QUOTED PASSAGE START
Women Have Higher Genetic Risk of Alzheimer’s
By Michael Smith, North American Correspondent, MedPage Today
Published: June 15, 2012
Reviewed by Robert Jasmer, MD; Associate Clinical Professor of Medicine, University of California, San Francisco and Dorothy Caputo, MA, BSN, RN, Nurse Planner
- A major genetic risk factor for Alzheimer’s disease, the E4 variant of the apolipoprotein E (APOE) gene, manifests itself more often in women than in men.
- Note that the sex difference was also apparent, in a separate cohort, in levels of the Alzheimer’s-associated protein tau in cerebrospinal fluid.
A major genetic risk factor for Alzheimer’s disease – the E4 variant of the apolipoprotein E (APOE) gene — manifests itself more often in women than in men, researchers reported.
In a cohort of cognitively healthy older men and women, carrying the E4 variant was associated with deficits in brain connectivity in women, but not in men, according to Michael Greicius, MD, of the Stanford University School of Medicine in Palo Alto, Calif., and colleagues.
The sex difference was also apparent, in a separate cohort, in levels of the Alzheimer’s-associated protein tau in cerebrospinal fluid, Greicius and colleagues reported in the June 13 issue of the Journal of Neuroscience.
It has long been known that more women than men will eventually develop the disease, and the new findings may help explain why, Greicius said in a statement.
“This disparate impact of ApoE4 status on women versus men might account for a big part of the skewed gender ratio,” he said.
It might also have implications for prognosis, he and colleagues noted, in that men who carry the E4 variant should not be assumed to be at higher than normal risk of Alzheimer’s.
Greicius and colleagues conducted functional-connectivity magnetic resonance imaging (fcMRI) on 131 healthy people, with a median age of 70, to examine connections in the brain’s so-called default mode network.
The default mode network is in play when a person is awake but not focused on a task. Greicius and colleagues have previously shown that elements of the network – which usually have a synchronous firing pattern – are less tightly linked in Alzheimer’s and the linkage deteriorates as the disease progresses.
The volunteers were all cognitively healthy, and genetic testing showed that 43 carried at least one copy of the E4 variant, while the rest had two copies of the E3 allele. The other variant, E2, appear to protect against Alzheimer’s and so volunteers carrying it were excluded from the study.
QUOTED PASSAGE END
SUPPLIED RECORDS START
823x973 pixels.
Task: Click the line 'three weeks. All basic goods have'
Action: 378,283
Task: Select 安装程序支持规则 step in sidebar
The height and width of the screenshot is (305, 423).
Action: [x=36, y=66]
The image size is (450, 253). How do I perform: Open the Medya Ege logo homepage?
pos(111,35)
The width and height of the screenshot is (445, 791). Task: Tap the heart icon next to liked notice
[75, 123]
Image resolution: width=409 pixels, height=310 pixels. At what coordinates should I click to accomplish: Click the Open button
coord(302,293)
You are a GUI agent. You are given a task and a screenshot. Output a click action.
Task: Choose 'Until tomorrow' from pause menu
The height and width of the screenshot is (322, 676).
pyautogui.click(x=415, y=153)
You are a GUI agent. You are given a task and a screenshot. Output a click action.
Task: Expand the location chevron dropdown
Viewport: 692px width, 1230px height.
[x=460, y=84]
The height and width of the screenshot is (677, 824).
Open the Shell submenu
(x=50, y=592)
SUPPLIED RECORDS END
SUPPLIED RECORDS START
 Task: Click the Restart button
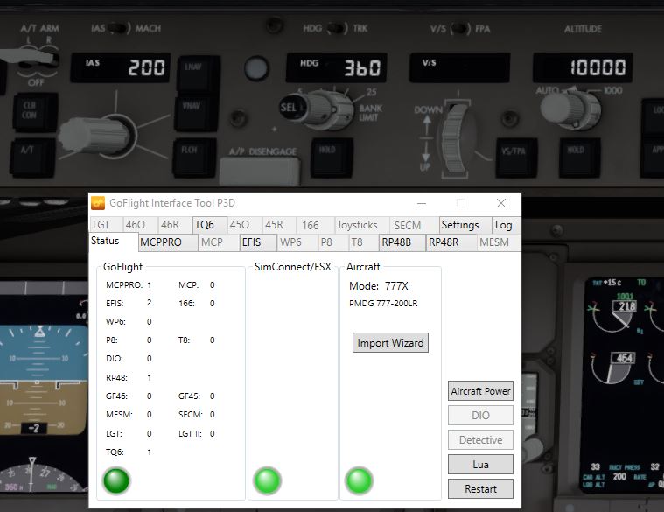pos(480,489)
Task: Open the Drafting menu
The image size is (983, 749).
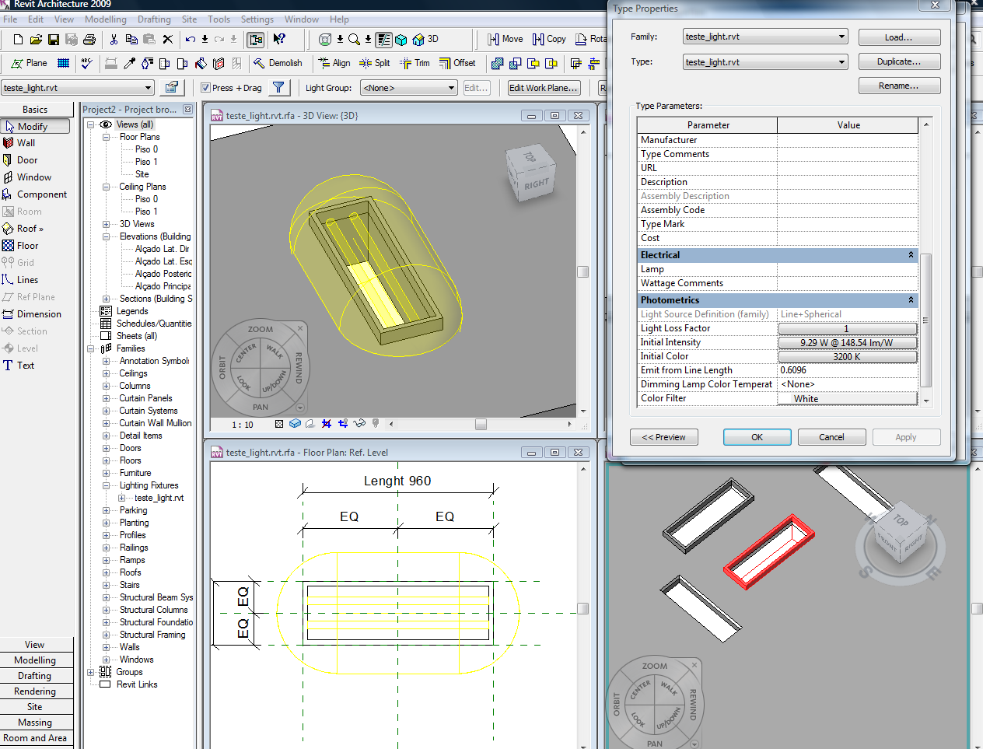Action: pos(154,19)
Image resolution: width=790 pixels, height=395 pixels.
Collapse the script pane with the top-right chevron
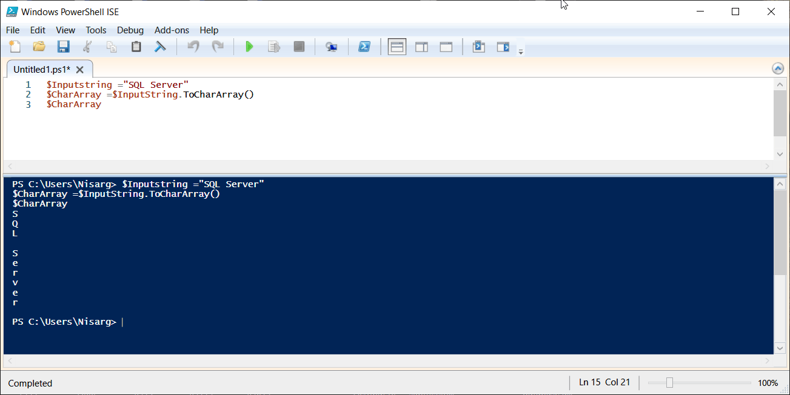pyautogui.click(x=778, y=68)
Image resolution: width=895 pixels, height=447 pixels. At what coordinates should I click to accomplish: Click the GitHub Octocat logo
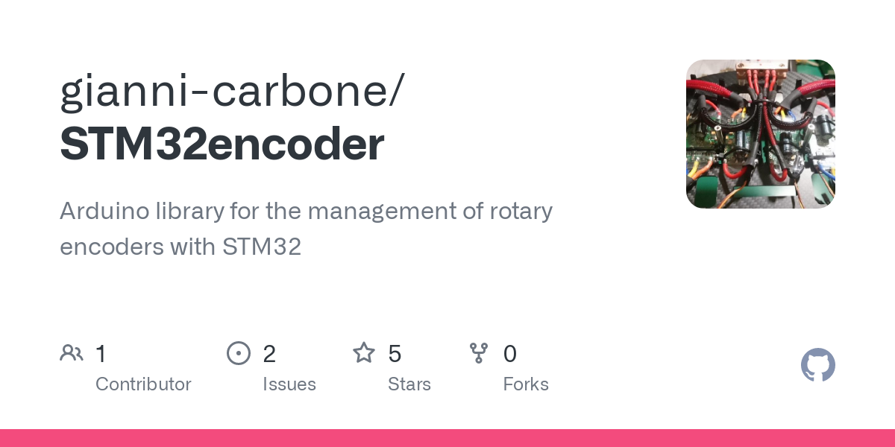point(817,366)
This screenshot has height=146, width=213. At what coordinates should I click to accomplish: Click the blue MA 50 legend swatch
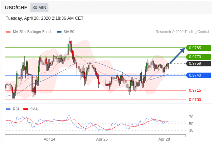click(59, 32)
SUPPLIED RECORDS END
* BRIEF 1
In the Alzheimer's article, how many of the 131 healthy volunteers carried at least one copy of the E4 variant?
* BRIEF 2
Extract from the Alzheimer's article the passage that begins at the words "It might also" and stops after the words "risk of Alzheimer’s.".
* BRIEF 3
Extend the Alzheimer's article by writing what comes next after its final sentence.
None of the rows is needed here.

* EXERCISE ANSWER 1
43 of the volunteers carried at least one copy of the E4 variant.

* EXERCISE ANSWER 2
It might also have implications for prognosis, he and colleagues noted, in that men who carry the E4 variant should not be assumed to be at higher than normal risk of Alzheimer’s.

* EXERCISE ANSWER 3
Greicius and colleagues found that – as expected — carrying at least one copy of the E4 variant was associated with “significantly decreased connectivity” in the default mode network, compared with volunteers carrying two copies of the E3 variant.
But further testing showed an interaction of the APOE genotype and sex, Greicius and colleagues reported. Specifically:
- In a large region including the cuneal cortex, precuneus, and posterior cingulate gyrus, the loss of connectivity was greater in women carrying an E4 variant than in those with two copies of E3.
- Male E4 carriers showed decreased posterior default mode connectivity only in a small cluster in the left superior parietal cortex compared with men carrying two copies of the E3 variant.
- And women carrying E4 showed reduced functional connectivity compared with male E4 carriers in the cuneus/precuneus cluster of the posterior default mode network.
To confirm the findings, the researchers turned to a second cohort – participants in the Alzheimer’s Disease Neuroimaging Initiative who were cognitively healthy and had data on cerebrospinal measurements.
As in the original cohort, volunteers carrying the E2 variant were excluded, leaving 93 participants, including 26 who carried either one or two copies of the E4 variant.
Analysis of the cerebrospinal fluid showed an interaction of sex and APOE genotype that was significant at P=0.024.
Specifically, the total tau levels were highest in female E4 carriers, at an average of 99 picograms per milliliter, and lowest in women with two copies of the E3 variant, at 65 picograms per milliliter on average. The difference was significant at P=0.046.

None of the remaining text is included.